100 000 canards par un doux soir d’orage de Thomas Carreras

Si Thomas Carreras nous avait convaincu avec son premier roman, il enfonce le clou avec le second. Son premier succès n’était pas dû au hasard. Il a du talent le petit Carreras !

Puisqu’on ne peut pas vous la faire à vous, inutile de vous cacher que dans ce roman … il est question … de … canards. Et oui, le palmipède est au centre de ce roman loufoque. Les premières pages nous font penser à ces petits roads movies américains où la petite jeunette un poil aventurière part dans une toute autre ville. Inconnue. Une ville de rednecks. Il pleut. Y’a pas de réseau. Ca craint un peu … mais y’a de la bière, du canard à manger et un bon festoche musical en perspective. Ginger s’enterre dans le pub local afin de pouvoir découvrir ses idoles sur scène. Ouais, ca commence comme ca. Banal. Mais Thomas Carreras parvient dès le début à nous glisser quelques petites remarques qui te font penser : « non non, ca ne va pas être de tout repos. » ; ou encore «  ouais, y’a un truc qui cloche ici ». Bon joueur, en tant que lecteur, on ne fait pas attention à ces petits détails qui te disent que les choses font partir en sucette … Mais les petits signes deviennent de plus en plus gros. Suffisamment gros pour que même les personnages s’y intéressent. Et c’est là que tout commence. Paranoia. Un petit peu de barbarie avant l’attaque.

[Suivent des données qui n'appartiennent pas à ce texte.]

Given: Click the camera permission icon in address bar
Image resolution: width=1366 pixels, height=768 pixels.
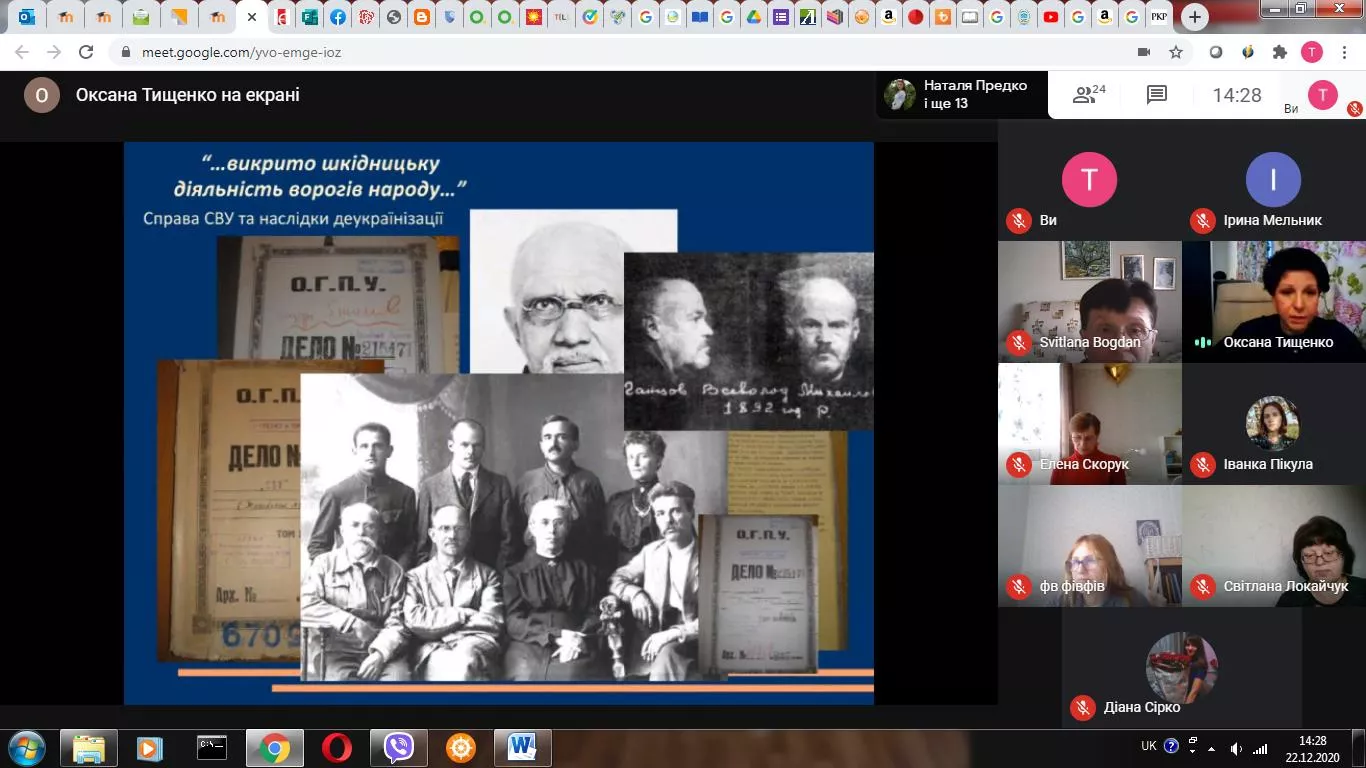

Les zombies sont à l’honneur, tout comme les loup-garous mais Thomas Carreras, lui, met les palmipèdes sous les projecteurs … et bordel ! Qu’est-ce qu’ils le méritent ! Humains vs Canards ! Le choc des titans surtout si on te met parmi ces humains, les Village People (qui t’offrent de sacrés bons moments d’hilarité), Mike Jagger ou même Stevie Wonder. Humour, beaucoup. Une plume qui s’est développée, qui s’est même aiguisée à mon sens. Beaucoup plus dans la satire, le sarcasme, le jeu avec le lecteur.

Thomas Carreras nous offre un second roman haut en couleurs. Un pur moment de plaisir. On se marre tout au long … et on glousse devant ces Canards dignes de Machete. Bref, merci Thomas de nous montrer que la littérature francaise a encore un bel avenir devant elle. Merci Sarbacane de laisser des auteurs comme celui-ci émerveiller ces lecteurs.